Everything from the line containing "You are a computer-use agent." through the final line of the entries must be repeated exactly, and only that, without pictures.

[GIVEN INFORMATION Boundary: Start]

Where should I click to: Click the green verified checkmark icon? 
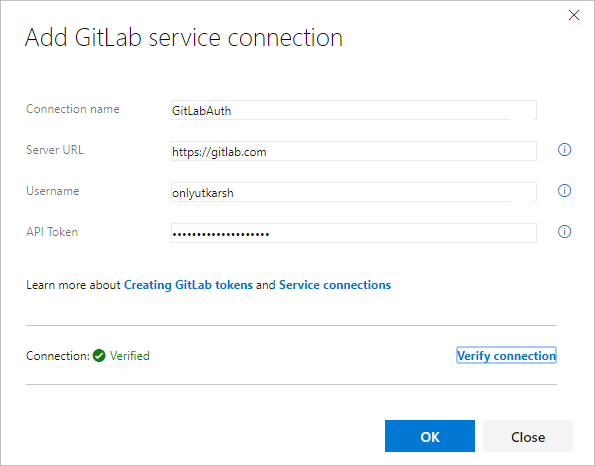click(99, 356)
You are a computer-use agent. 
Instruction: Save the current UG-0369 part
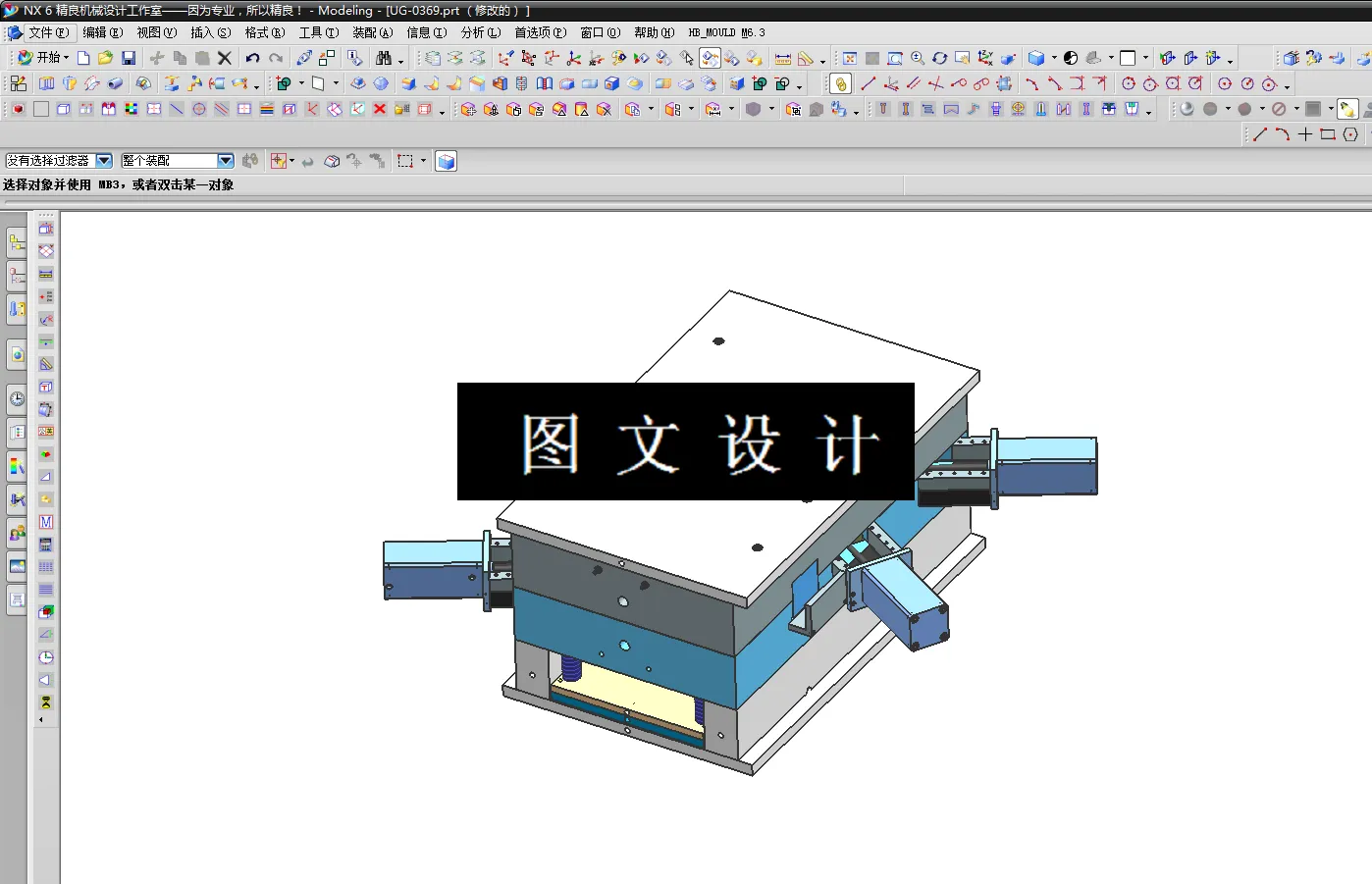[x=128, y=57]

[GIVEN INFORMATION Boundary: End]

• ANSWER SPACE
You are a computer-use agent. 
Instruction: Save the current UG-0369 part
[x=128, y=57]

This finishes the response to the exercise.